Mr. Duterte has recently raised his sights beyond street-level users and dealers, accusing five police generals of protecting drug lords, though he presented no specific evidence.
He also publicly accused a mayor, the mayor’s son and a prominent Chinese
businessman of drug trafficking, threatening their lives if they did not surrender.
But the people killed on the street tend to be more like Michael Siaron.
Mr. Siaron, 29, lived with his wife in a shack above a garbage-strewn creek. Having never finished high school, he survived on odd jobs like house painting and working in fast-food restaurants.
Lately he had been pedaling a rickshaw, earning about $2 a day ferrying passengers though the warren of alleyways in a run-down part of metropolitan Manila.
On the night he died, he had stopped by his father’s fruit stand to ask for an apple.
Then he told his father he would seek one more fare before heading home. As he rode off, gunmen on motorcycles sped by, pumping several bullets into him.
What happened next turned him into a national symbol of the human toll of Mr. Duterte’s war.
When she heard he had been shot, Mr.

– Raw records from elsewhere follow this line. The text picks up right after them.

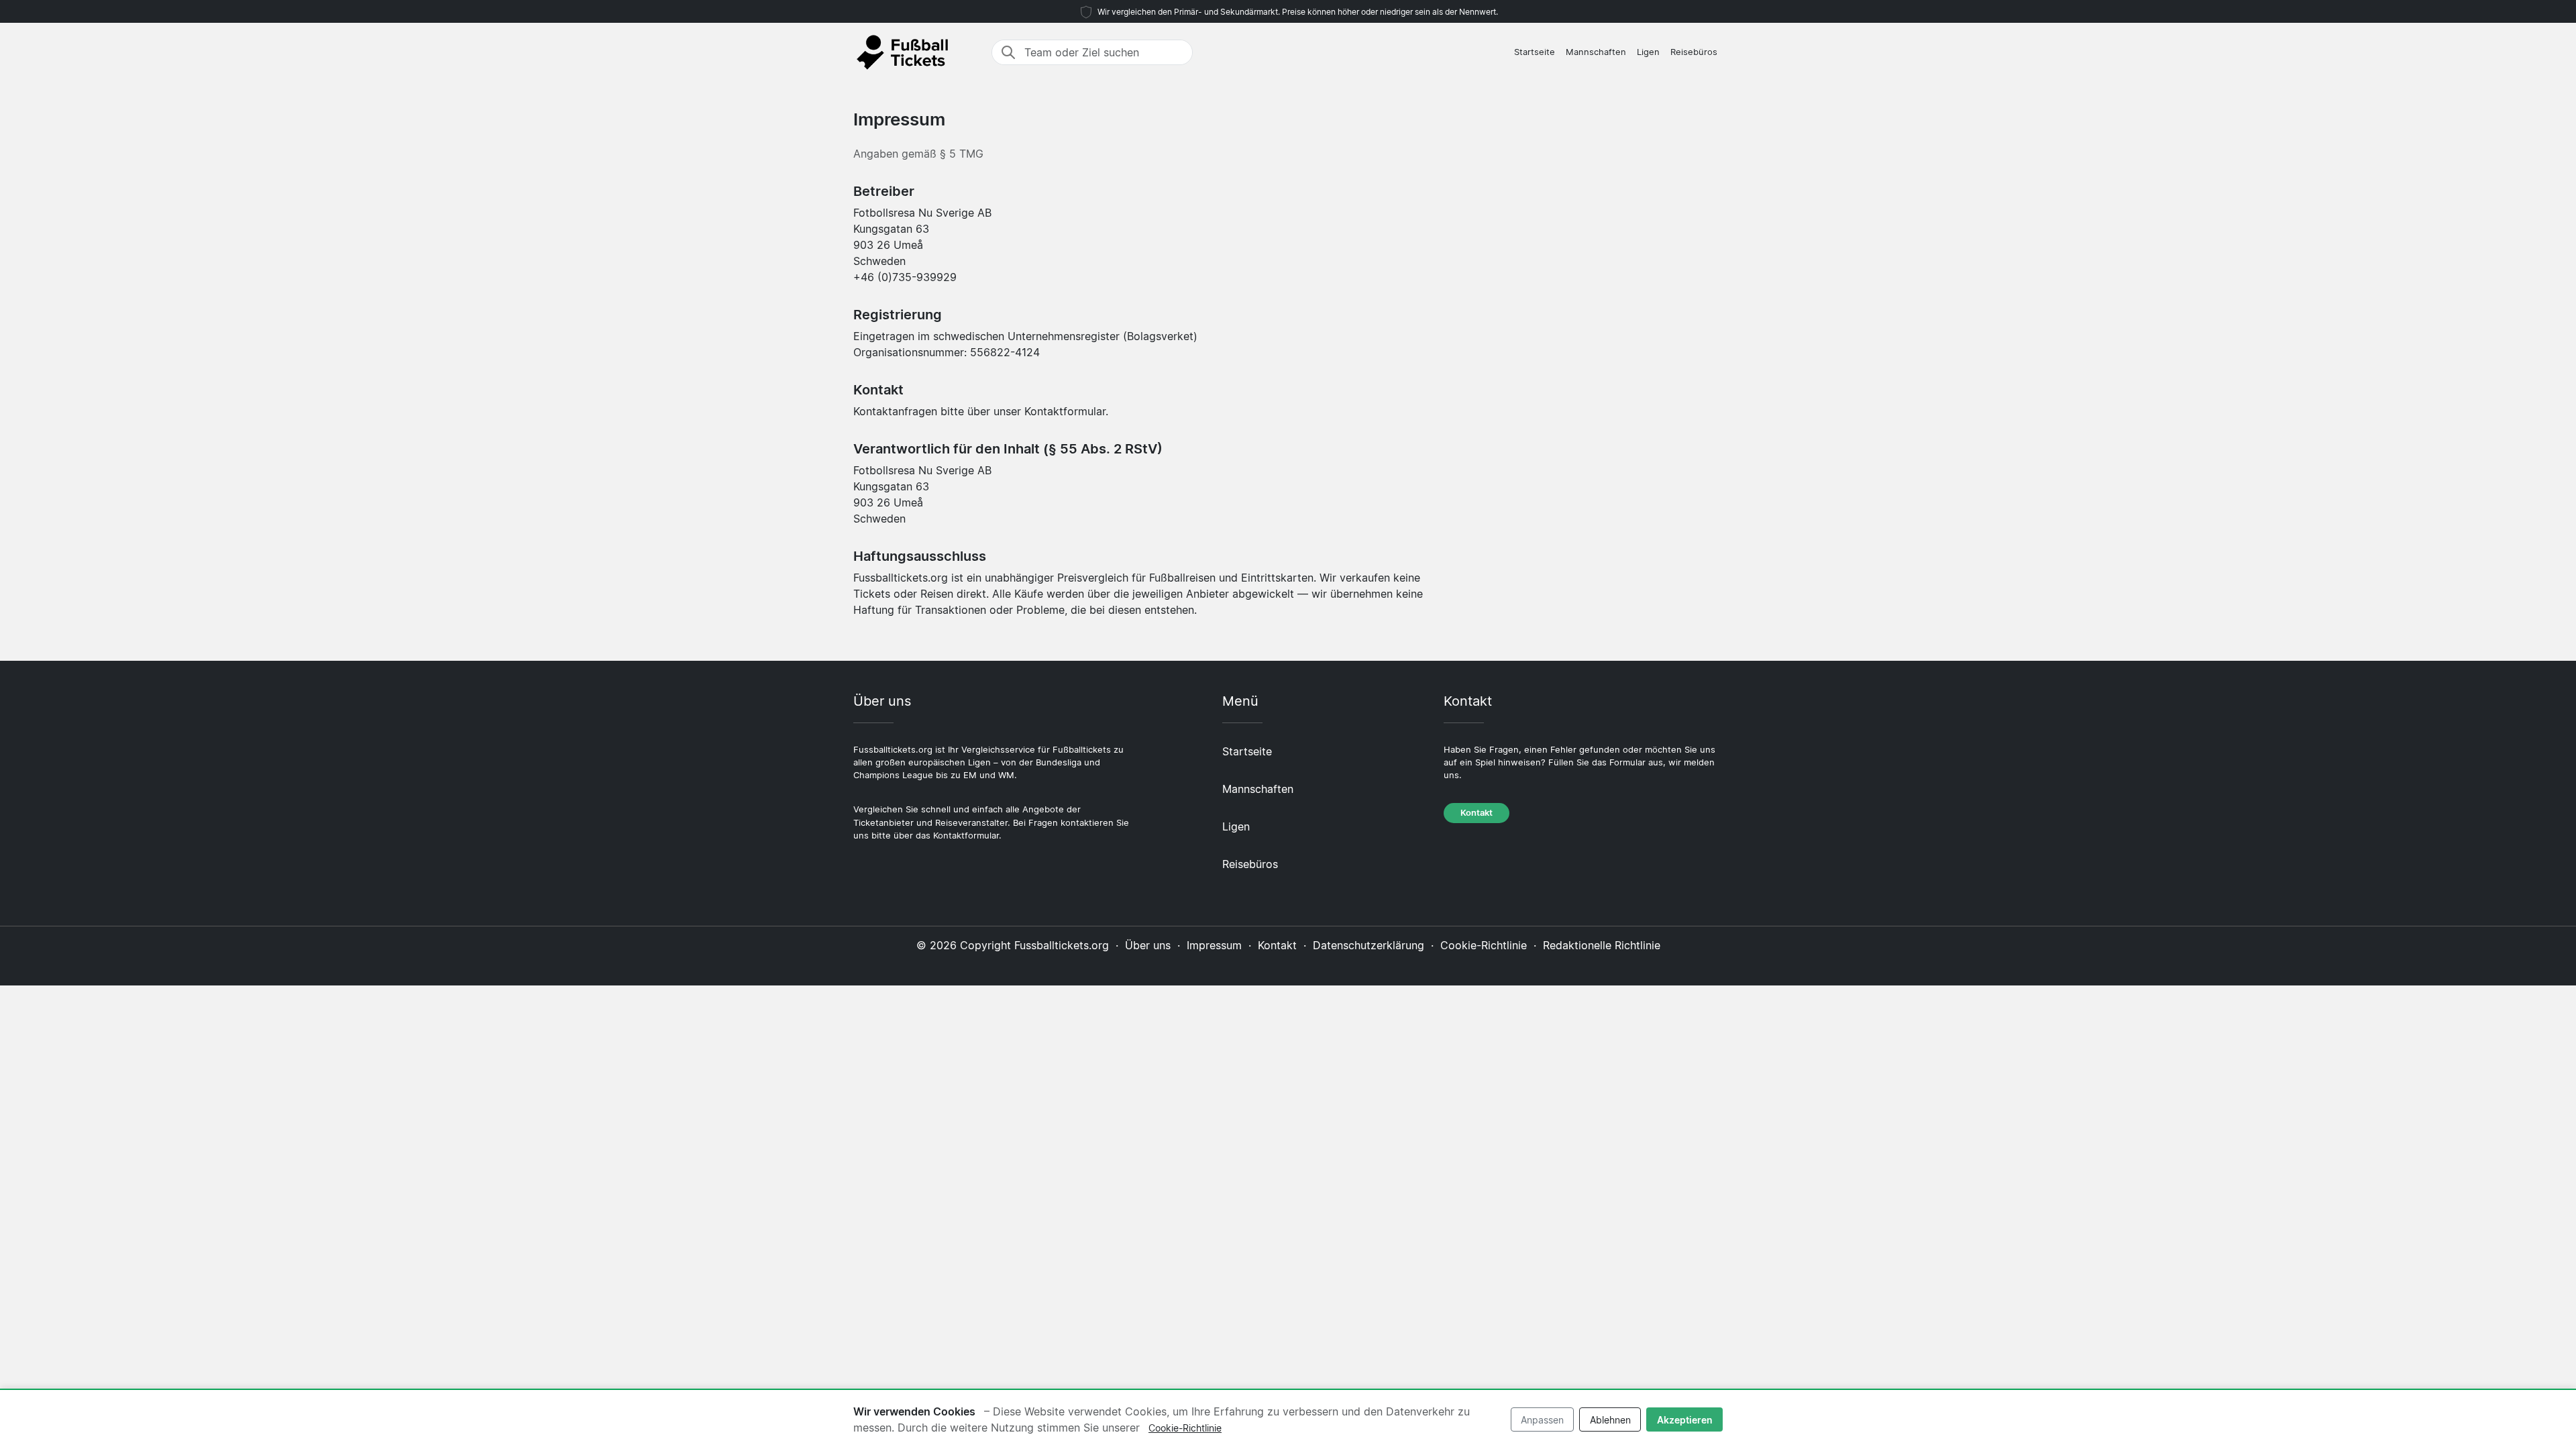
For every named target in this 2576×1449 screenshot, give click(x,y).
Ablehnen (1610, 1420)
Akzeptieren (1685, 1420)
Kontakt (1476, 813)
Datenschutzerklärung (1368, 945)
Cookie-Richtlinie (1483, 945)
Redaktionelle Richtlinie (1601, 945)
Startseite (1534, 52)
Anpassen (1542, 1420)
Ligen (1648, 52)
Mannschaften (1596, 52)
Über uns (1148, 945)
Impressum (1214, 945)
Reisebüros (1693, 52)
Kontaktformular (1065, 411)
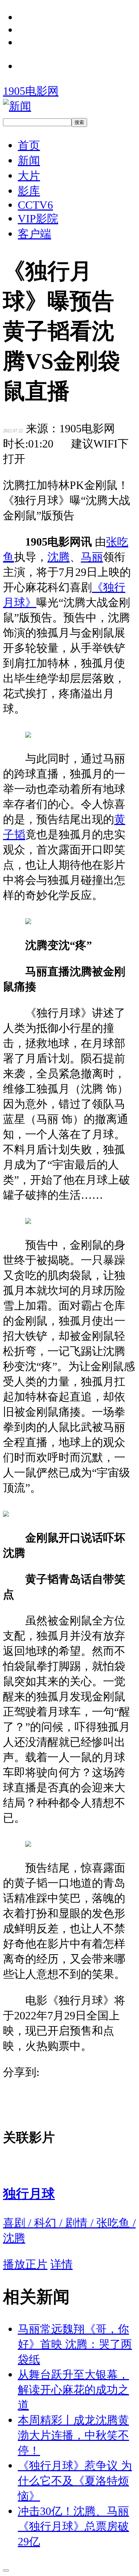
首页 (29, 145)
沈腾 (58, 557)
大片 (29, 176)
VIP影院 (38, 218)
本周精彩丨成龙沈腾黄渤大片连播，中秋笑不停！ (73, 2435)
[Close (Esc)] (6, 2570)
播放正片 (25, 2264)
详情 (61, 2264)
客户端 (34, 234)
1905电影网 (31, 91)
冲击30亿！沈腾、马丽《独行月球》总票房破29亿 (73, 2526)
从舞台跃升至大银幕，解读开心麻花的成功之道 (73, 2389)
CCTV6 (35, 205)
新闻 (29, 160)
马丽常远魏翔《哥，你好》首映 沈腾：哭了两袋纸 (75, 2344)
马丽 (92, 557)
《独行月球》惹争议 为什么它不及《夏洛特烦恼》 (75, 2480)
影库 (29, 191)
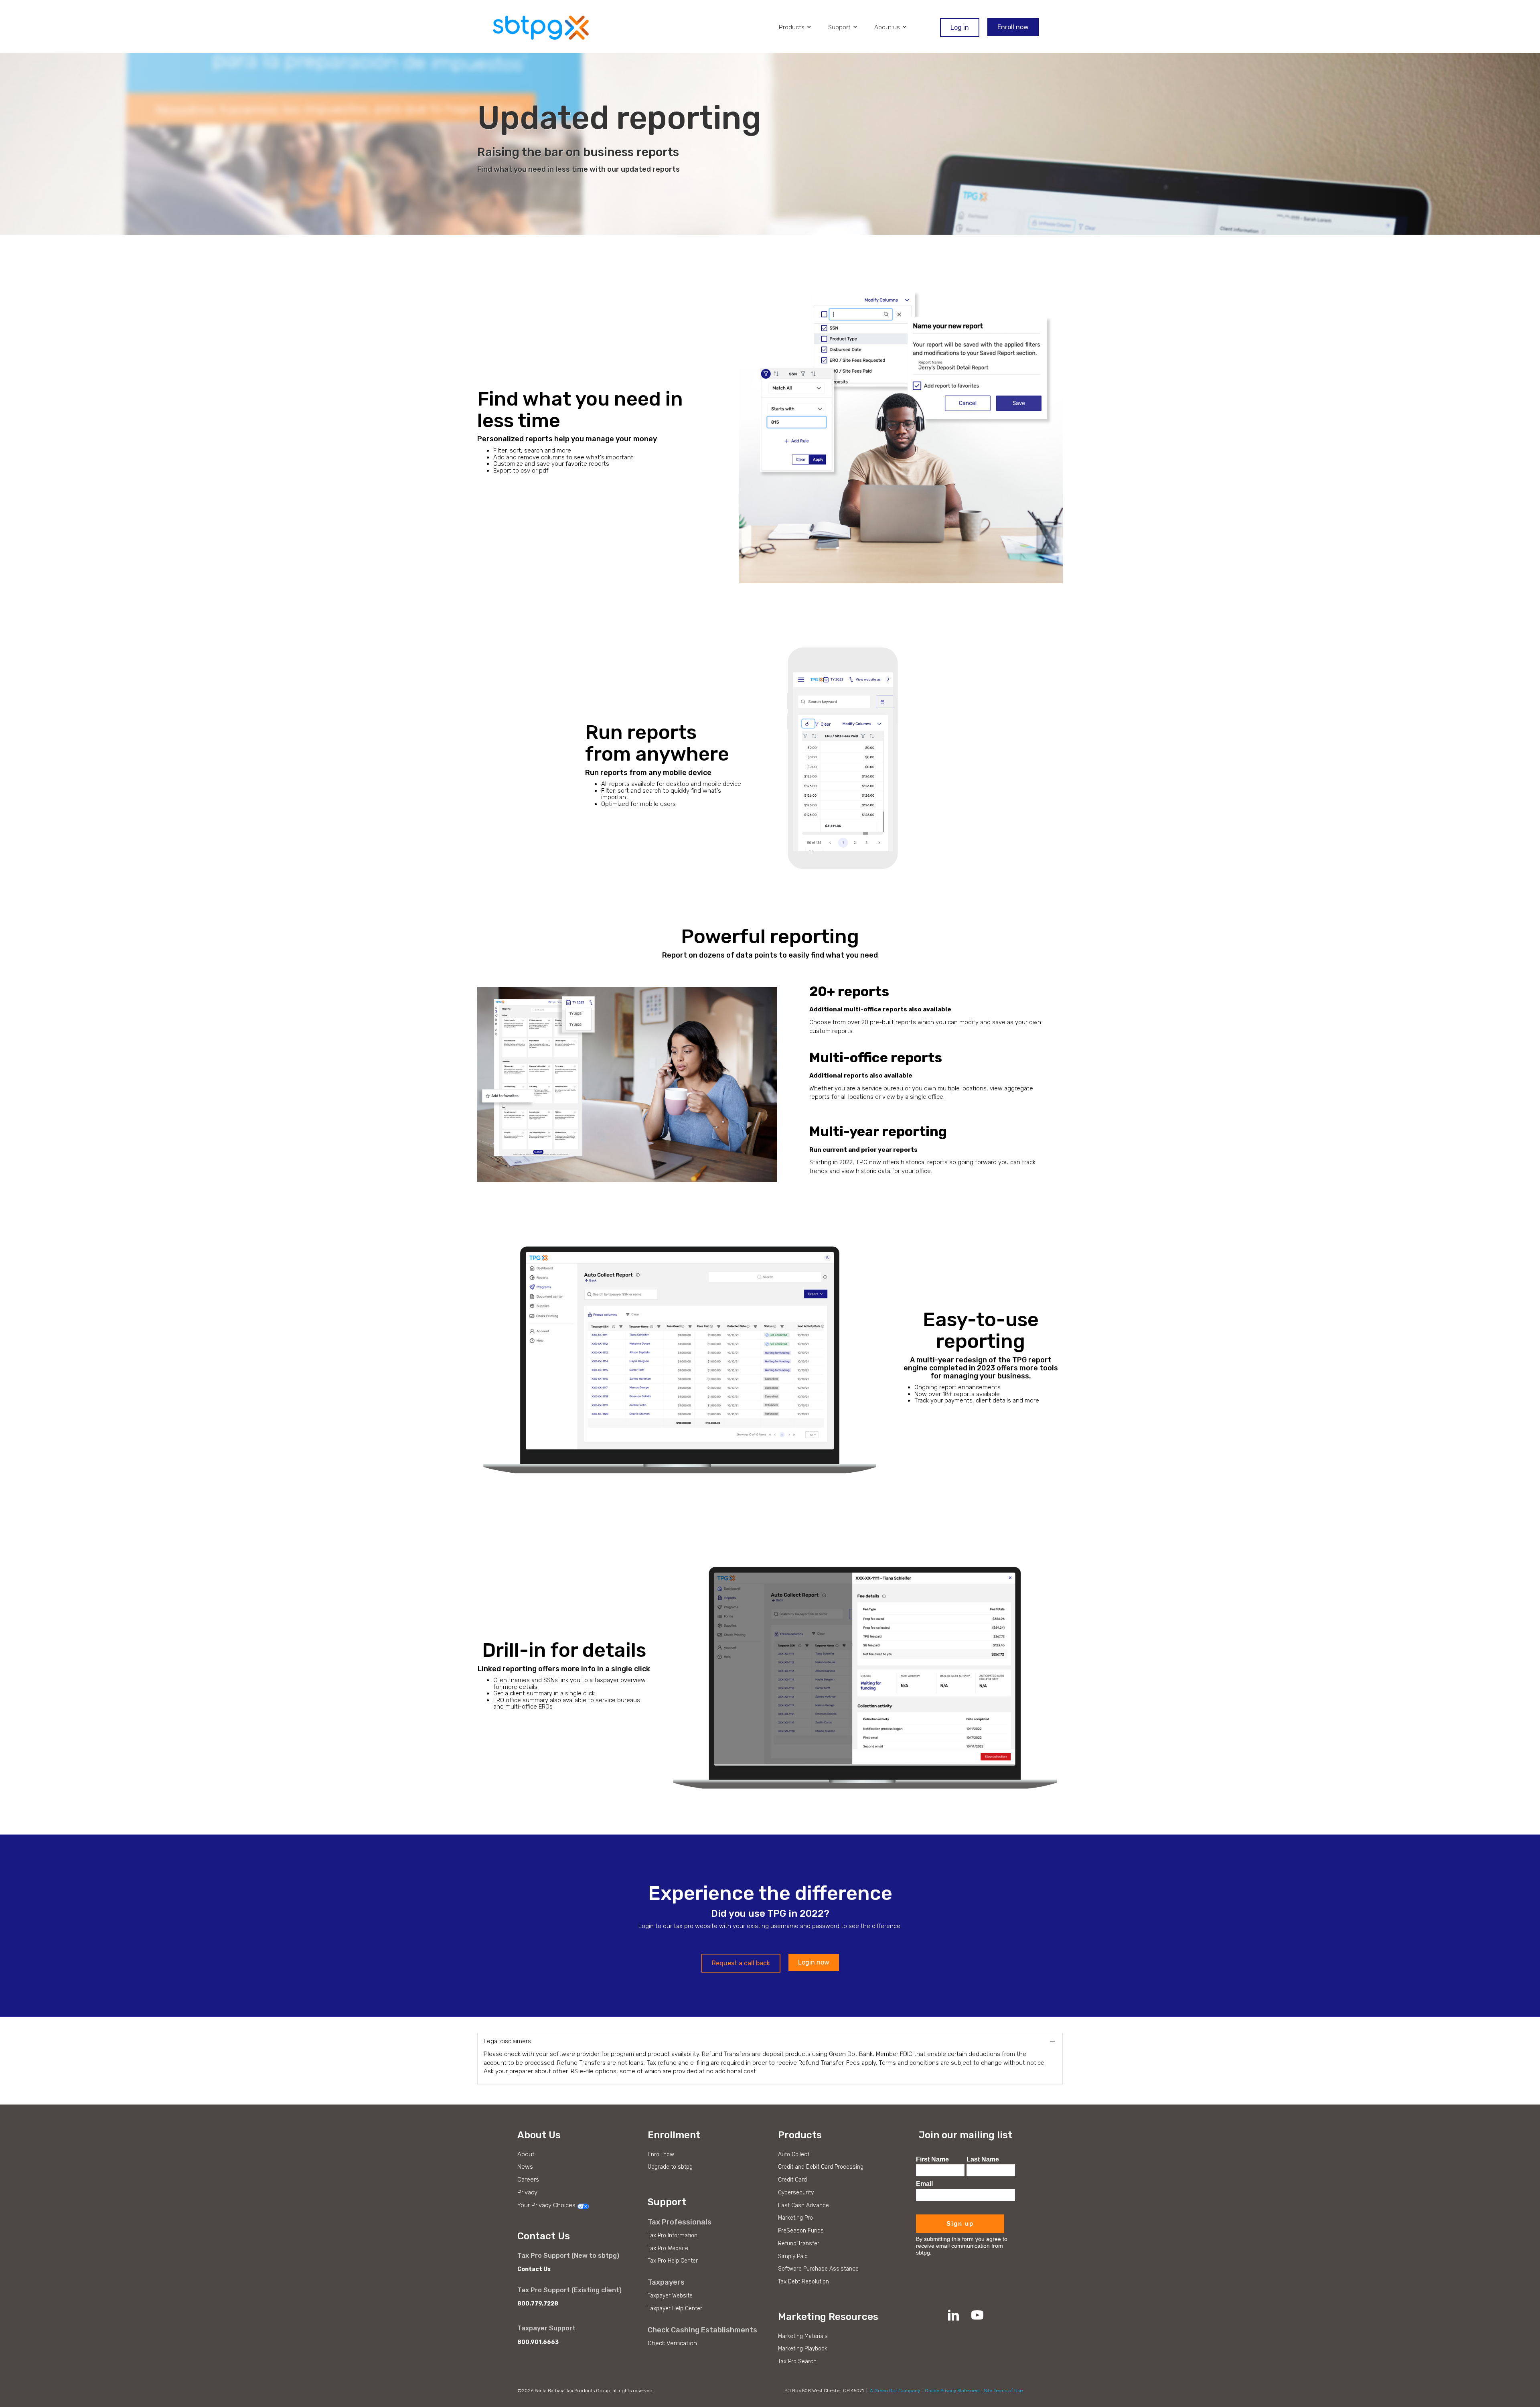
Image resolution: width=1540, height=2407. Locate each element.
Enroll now (661, 2154)
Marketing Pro (795, 2217)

Siaron’s wife, Jennilyn Olayres, ran into the street, burst through police lines and collapsed next to him on the asphalt. A photographer snapped a picture: a distraught woman cradling her lifeless husband under a streetlight, a Pietà of the Manila slums.
The photograph went viral.
Scribbled in block letters on a cardboard sign left by his body was the word “pusher.”
The police have not commented publicly about the case and have not accused Mr. Siaron of selling drugs. Ms. Olayres and his friends denied that he did, though they acknowledged that he sometimes used meth.
“My husband was a simple man,” Ms. Olayres said at his wake several days later. “He may have used drugs, but he was not violent and never bothered anyone. His only concern was looking for passengers so we can eat three meals a day.”
During his speech to Congress, Mr. Duterte dismissed the photo, which had appeared on the front page of The Philippine Daily Inquirer the previous day under the banner headline “Thou shall not kill.”
“There you are sprawled on the ground, and you are portrayed in a broadsheet like Mother Mary cradling the dead cadaver of Jesus Christ,” he said. “That’s just drama.”
But if the anti-drug campaign has targeted people on the margins of society, Mr. Siaron is an apt symbol.
“We’re small people, insignificant,” Ms. Olayres said through sobs as she stood next to her husband’s coffin. “We may be invisible to you, but we are real. Please stop the killings.”